Reproduza o artigo sobre o BNDES na íntegra, sem nenhuma alteração.

Artigo:
◇ ◇ ◇ ◇ ◇
Data: 22/07/2015
Veículo: O GLOBO - RJ
Editoria: ECONOMIA
Coluna: MÍRIAM LEITÃO
Veículo: O GLOBO - RJ
Editoria: ECONOMIA
Coluna: MÍRIAM LEITÃO
O BNDES recebeu, desde 2008, R$ 500 bilhões de recursos
públicos e, durante muito tempo, negou informações até a órgãos de
controle. Foi preciso o Supremo Tribunal Federal se pronunciar. É claro
que o banco pode ser objeto de uma análise profunda de suas decisões de
financiamento, seus critérios técnicos de alocação dos recursos e,
principalmente, quanto custa para o país. O banco tem a indispensável
função de financiar o investimento de longo prazo, mas há uma pilha de
dúvidas razoáveis sobre a sua operação que devem e podem ser
respondidas. Os contribuintes precisam ter informação mais clara, e
auditável, sobre o custo dos financiamentos concedidos pelo banco.
Diante disso, uma CPI do BNDES que se disponha a olhar sinceramente para
os equívocos da instituição financeira é muito bem- vinda. Não adianta,
no entanto, ir com o espírito de vingança que marcou a decisão da
presidência da Câmara dos Deputados ao criar a Comissão Parlamentar de
Inquérito.
Neste espaço, já escrevi inúmeras vezes sobre a atuação
do BNDES, criticando critérios e políticas. Mas as dúvidas não se
esgotam nos empréstimos para grandes empreiteiras e nos créditos para
operações no exterior. O banco conduziu uma explícita política de
concentração empresarial no país que beneficiou enormemente alguns
grupos em detrimento de outros. No setor de carne, o grupo JBS foi
escolhido para ser a maior empresa do Brasil - na verdade uma das
maiores do mundo - em fornecimento de proteína animal, sem que houvesse
um ganho palpável para o país e para os consumidores. Perdigão e Sadia
foram objetos de operação de salvamento após a crise da subprime.
◇ ◇ ◇ ◇ ◇
Material coletado:
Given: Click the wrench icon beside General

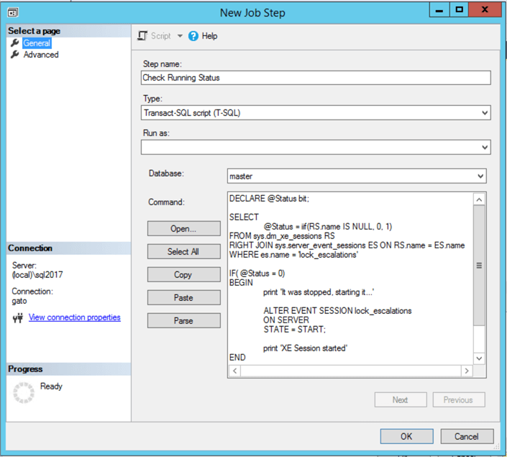Looking at the screenshot, I should click(x=14, y=43).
◇ ◇ ◇ ◇ ◇
Resposta final:
Data: 22/07/2015
Veículo: O GLOBO - RJ
Editoria: ECONOMIA
Coluna: MÍRIAM LEITÃO
Veículo: O GLOBO - RJ
Editoria: ECONOMIA
Coluna: MÍRIAM LEITÃO
O BNDES recebeu, desde 2008, R$ 500 bilhões de recursos
públicos e, durante muito tempo, negou informações até a órgãos de
controle. Foi preciso o Supremo Tribunal Federal se pronunciar. É claro
que o banco pode ser objeto de uma análise profunda de suas decisões de
financiamento, seus critérios técnicos de alocação dos recursos e,
principalmente, quanto custa para o país. O banco tem a indispensável
função de financiar o investimento de longo prazo, mas há uma pilha de
dúvidas razoáveis sobre a sua operação que devem e podem ser
respondidas. Os contribuintes precisam ter informação mais clara, e
auditável, sobre o custo dos financiamentos concedidos pelo banco.
Diante disso, uma CPI do BNDES que se disponha a olhar sinceramente para
os equívocos da instituição financeira é muito bem- vinda. Não adianta,
no entanto, ir com o espírito de vingança que marcou a decisão da
presidência da Câmara dos Deputados ao criar a Comissão Parlamentar de
Inquérito.
Neste espaço, já escrevi inúmeras vezes sobre a atuação
do BNDES, criticando critérios e políticas. Mas as dúvidas não se
esgotam nos empréstimos para grandes empreiteiras e nos créditos para
operações no exterior. O banco conduziu uma explícita política de
concentração empresarial no país que beneficiou enormemente alguns
grupos em detrimento de outros. No setor de carne, o grupo JBS foi
escolhido para ser a maior empresa do Brasil - na verdade uma das
maiores do mundo - em fornecimento de proteína animal, sem que houvesse
um ganho palpável para o país e para os consumidores. Perdigão e Sadia
foram objetos de operação de salvamento após a crise da subprime.